* Required work *
Using only the entries below, output the lines starting at the one containing "Task: Collapse the fuerth device group" and ending at the one containing "Image resolution: width=1456", exactly and inclusive of both, omitting the pictures.

Data extracted from a collection:
· · · · · · ·
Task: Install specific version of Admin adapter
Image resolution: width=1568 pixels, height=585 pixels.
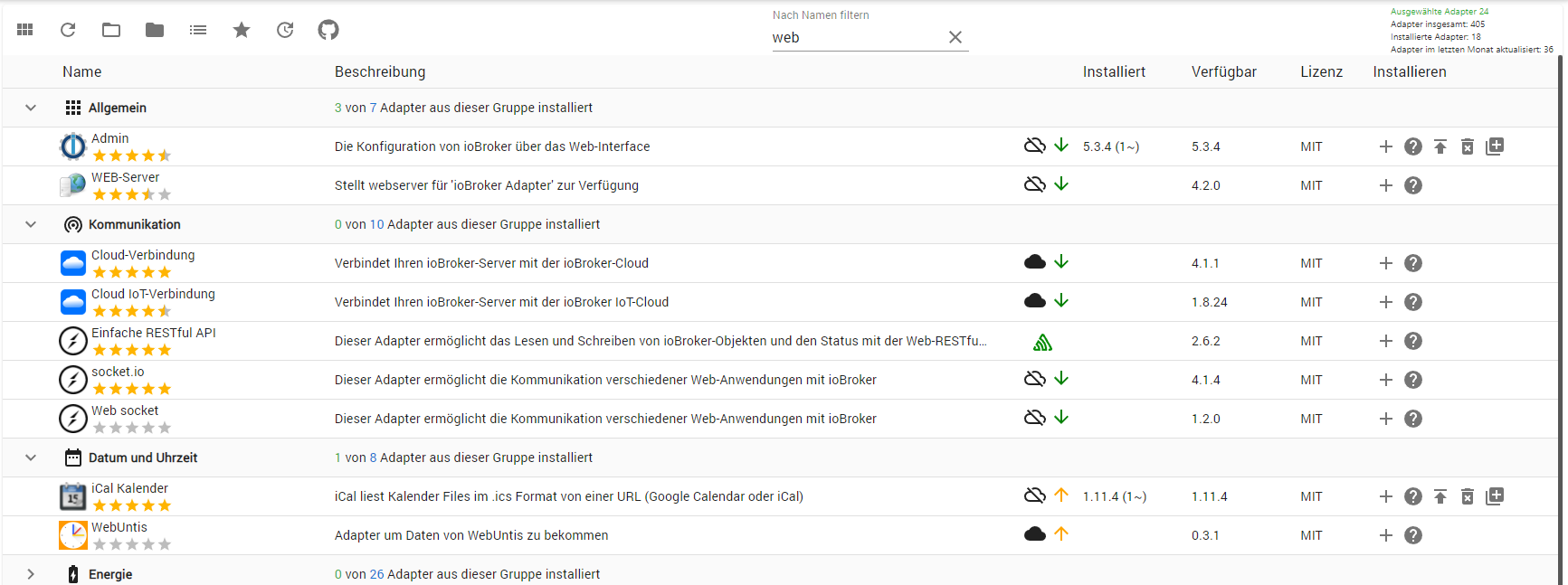Action: tap(1495, 146)
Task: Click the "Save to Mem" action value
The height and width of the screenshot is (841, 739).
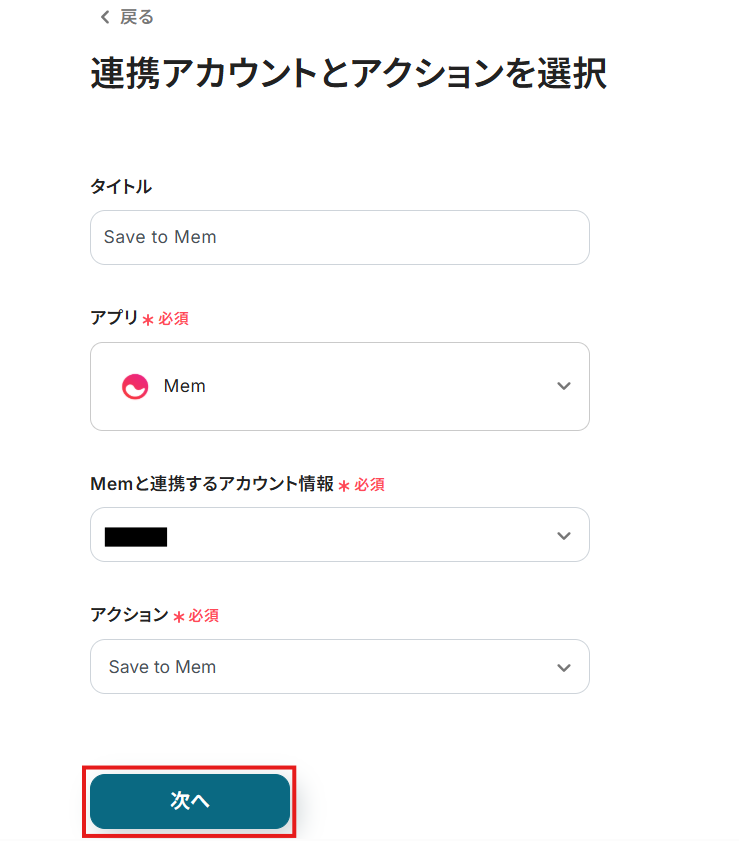Action: (162, 668)
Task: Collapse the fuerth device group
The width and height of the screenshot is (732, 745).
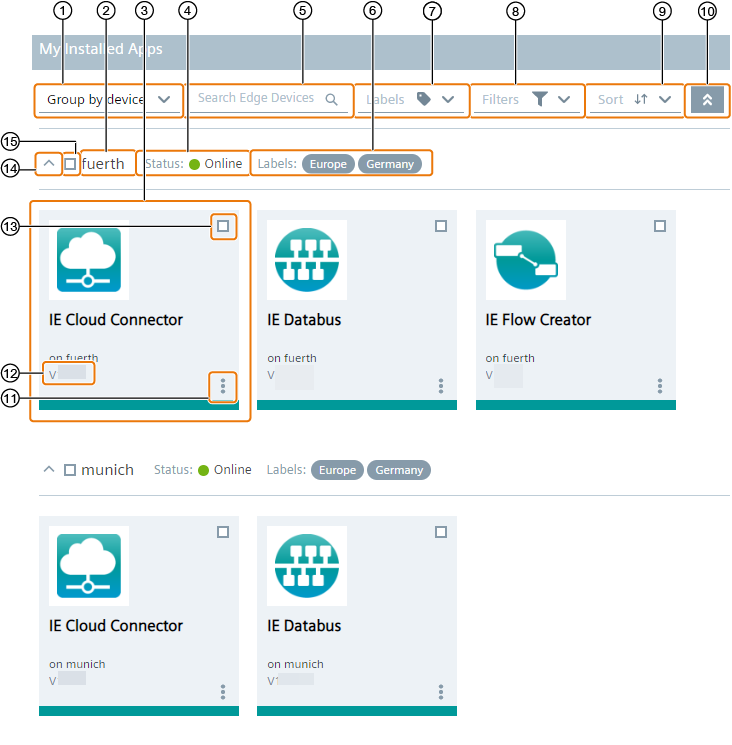Action: click(x=49, y=163)
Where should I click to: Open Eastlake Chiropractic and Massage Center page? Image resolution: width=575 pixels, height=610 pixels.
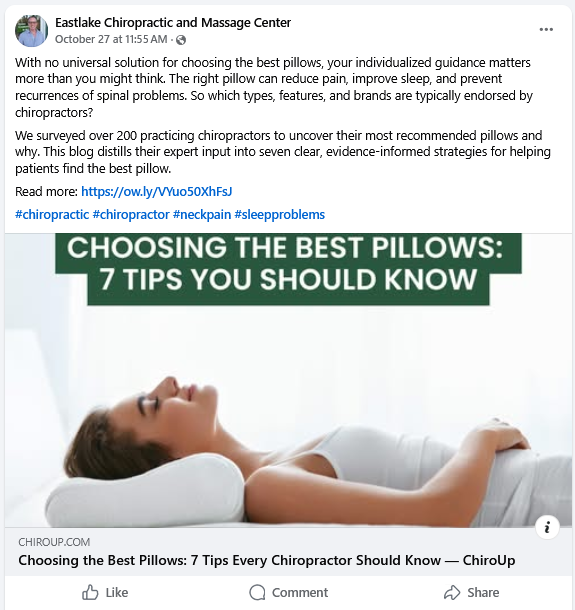(x=173, y=23)
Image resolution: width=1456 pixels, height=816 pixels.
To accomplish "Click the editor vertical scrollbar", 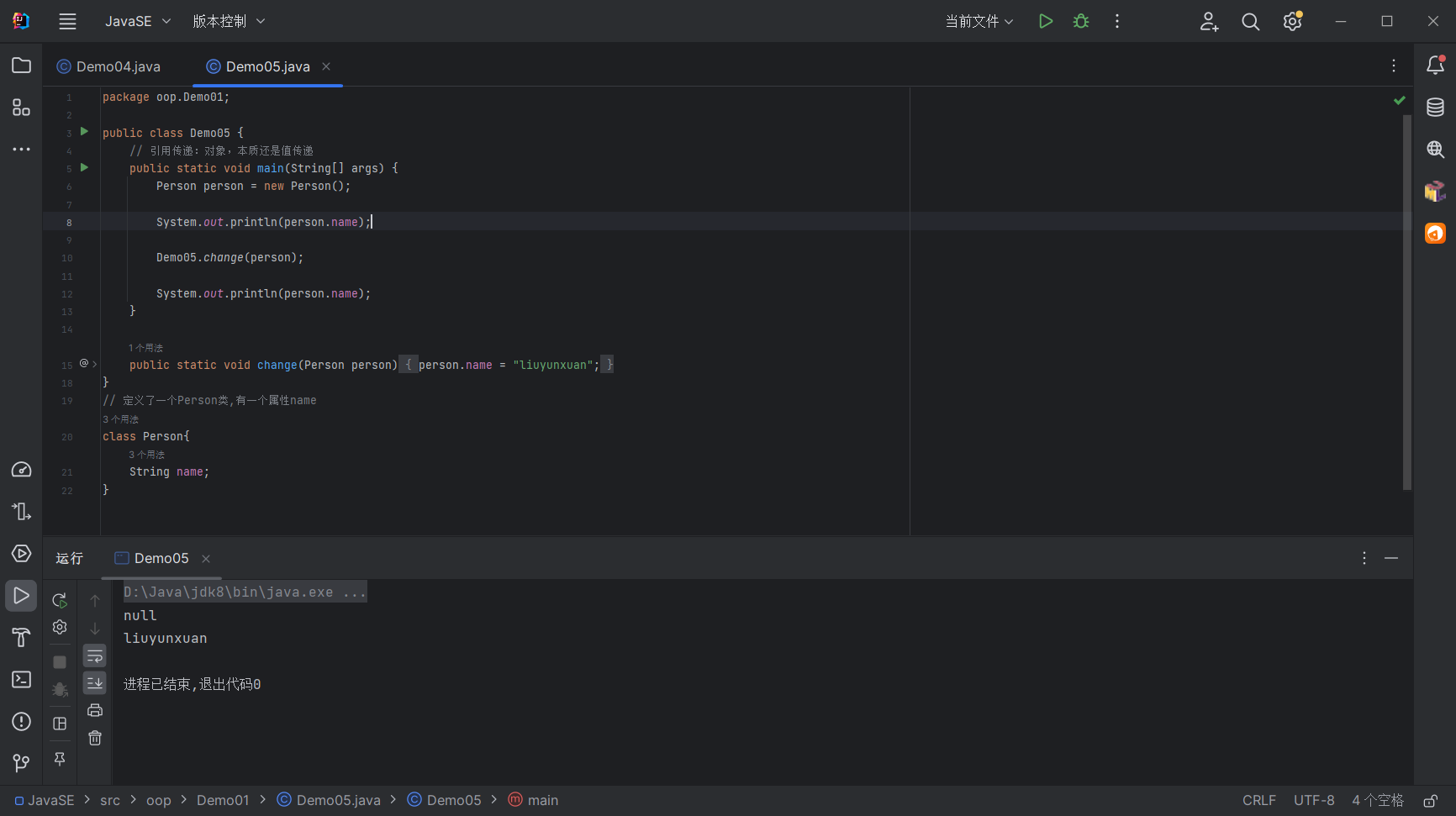I will pyautogui.click(x=1407, y=303).
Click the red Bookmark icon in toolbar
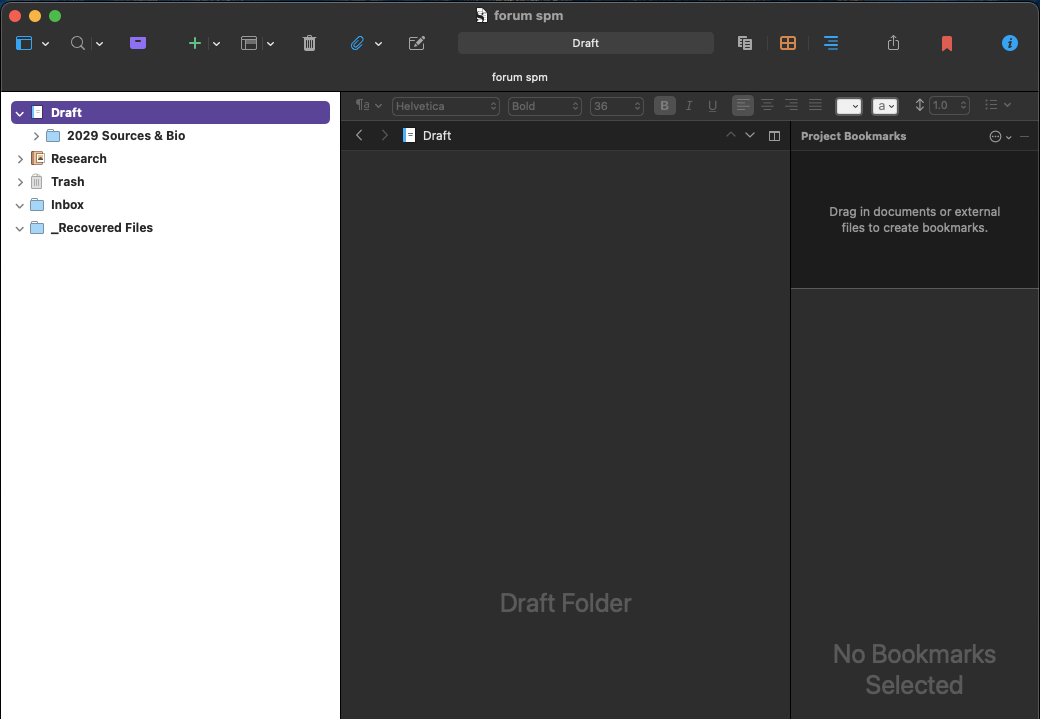This screenshot has height=719, width=1040. [x=946, y=43]
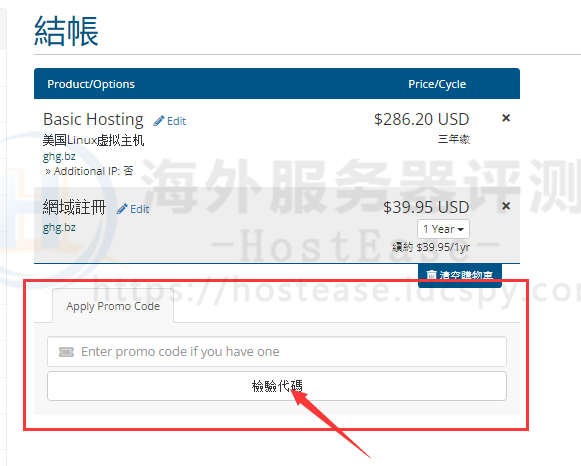The height and width of the screenshot is (466, 581).
Task: Open the 1 Year billing cycle dropdown
Action: click(444, 229)
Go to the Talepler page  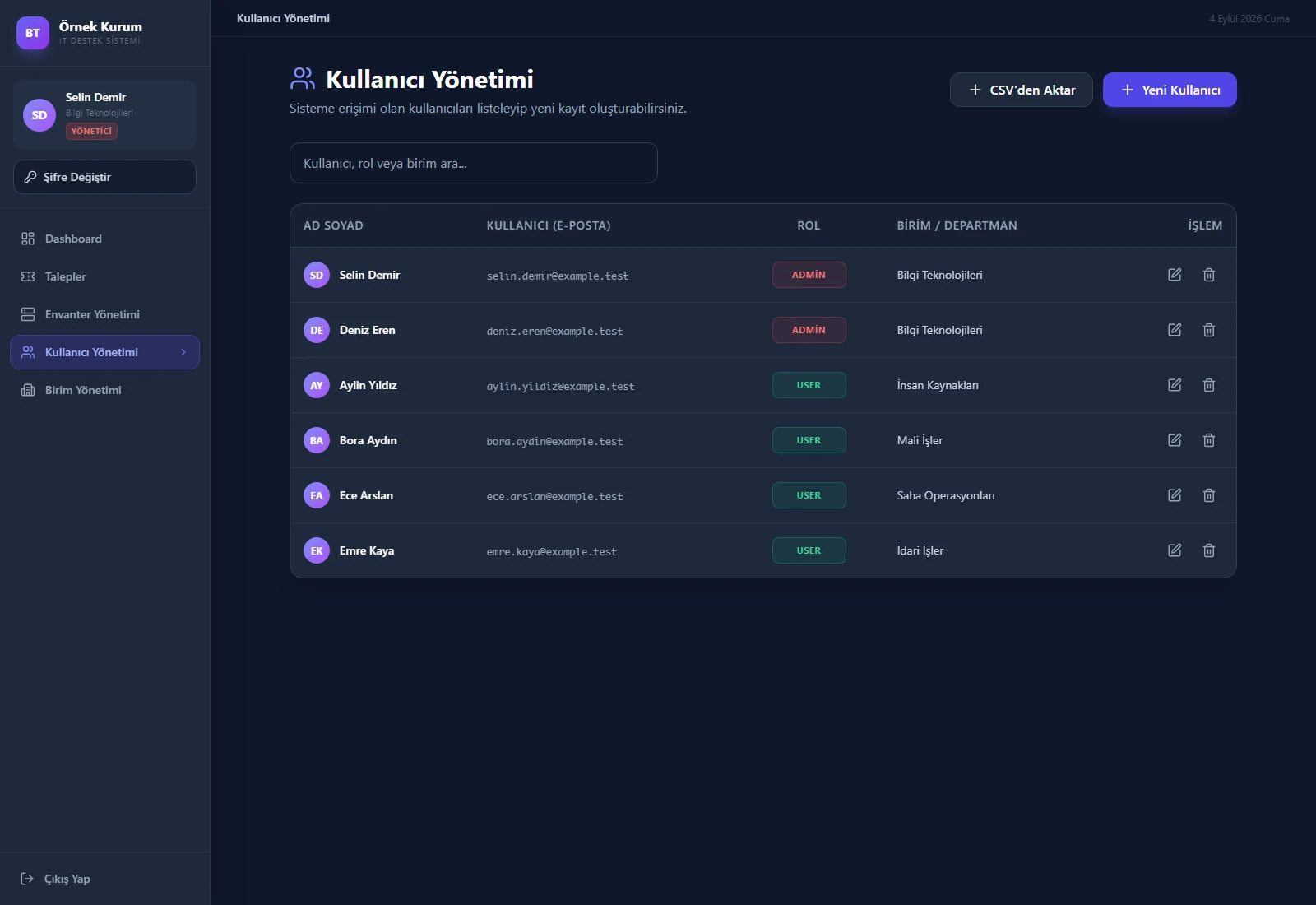[x=104, y=276]
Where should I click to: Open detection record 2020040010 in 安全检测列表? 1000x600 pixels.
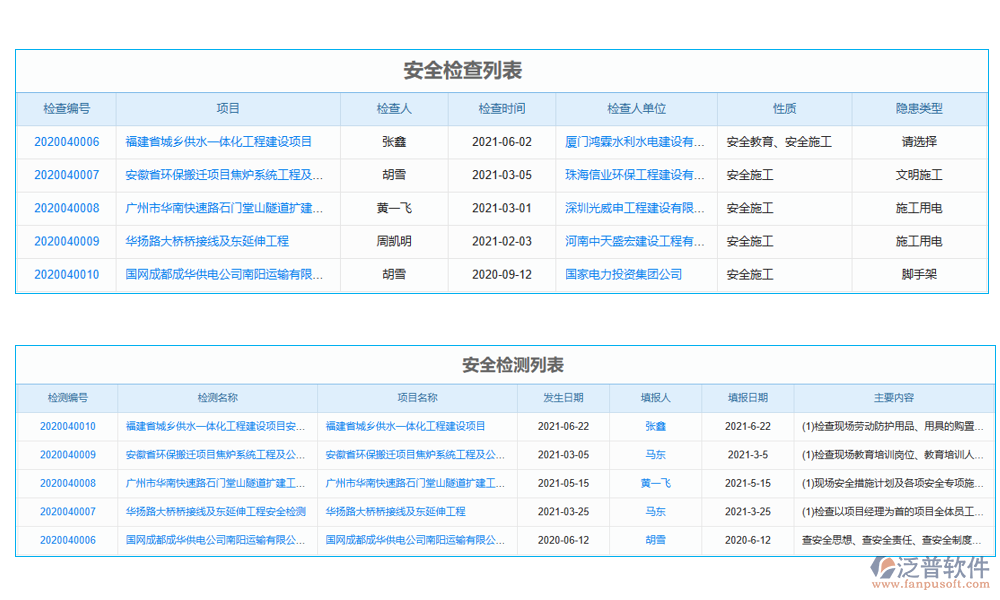(x=67, y=426)
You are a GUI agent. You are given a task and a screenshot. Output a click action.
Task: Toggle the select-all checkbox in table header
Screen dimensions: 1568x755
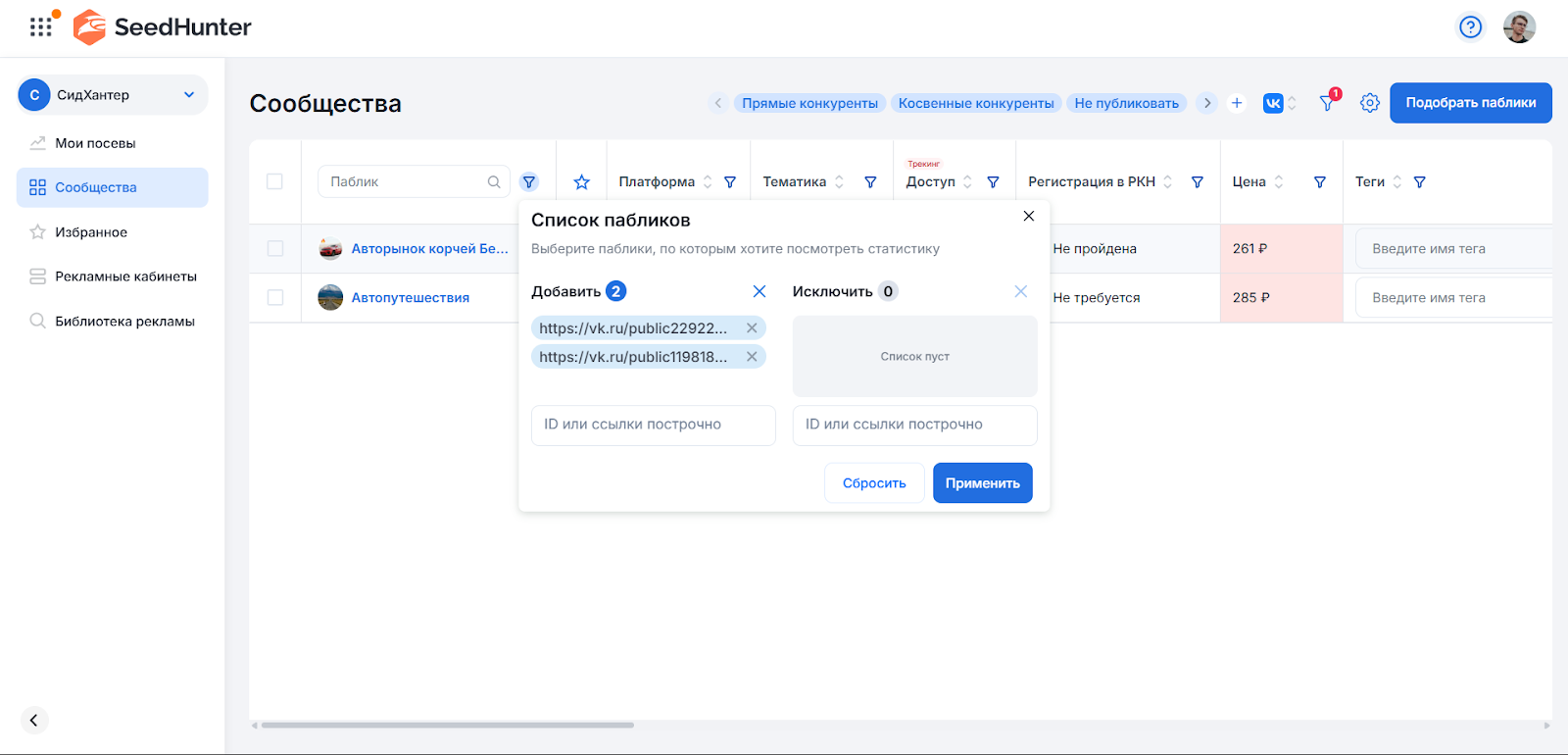tap(274, 181)
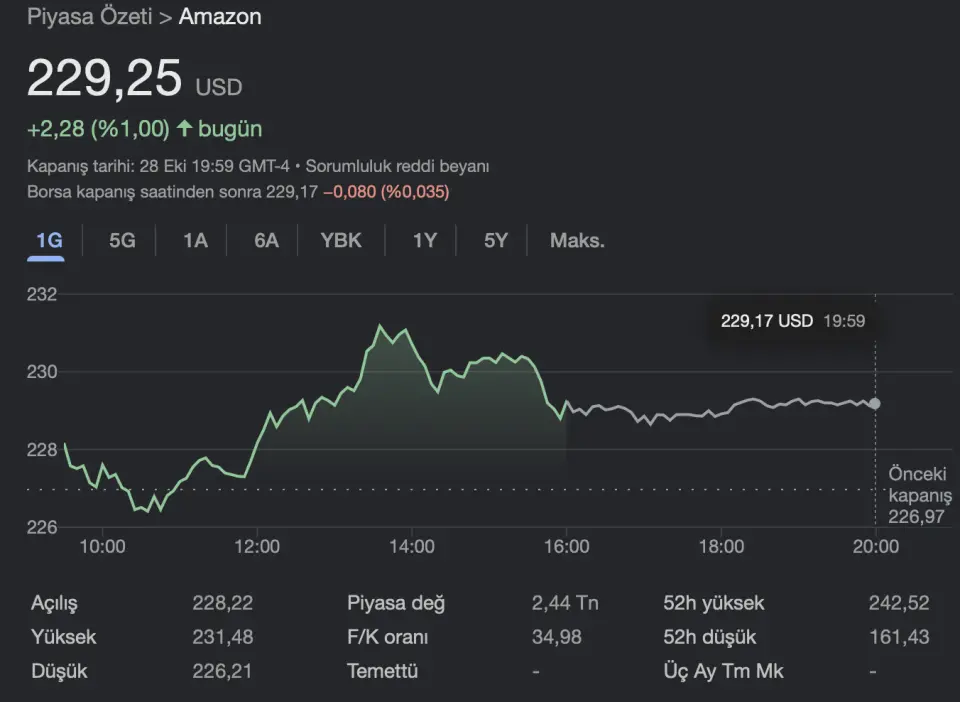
· · · · · · ·
* Response box *
Task: Collapse the fuerth device group
The width and height of the screenshot is (732, 745).
Action: click(x=49, y=163)
Where should I click to: Open Eastlake Chiropractic and Massage Center page? Image resolution: width=575 pixels, height=610 pixels.
(x=173, y=23)
Image resolution: width=1456 pixels, height=816 pixels.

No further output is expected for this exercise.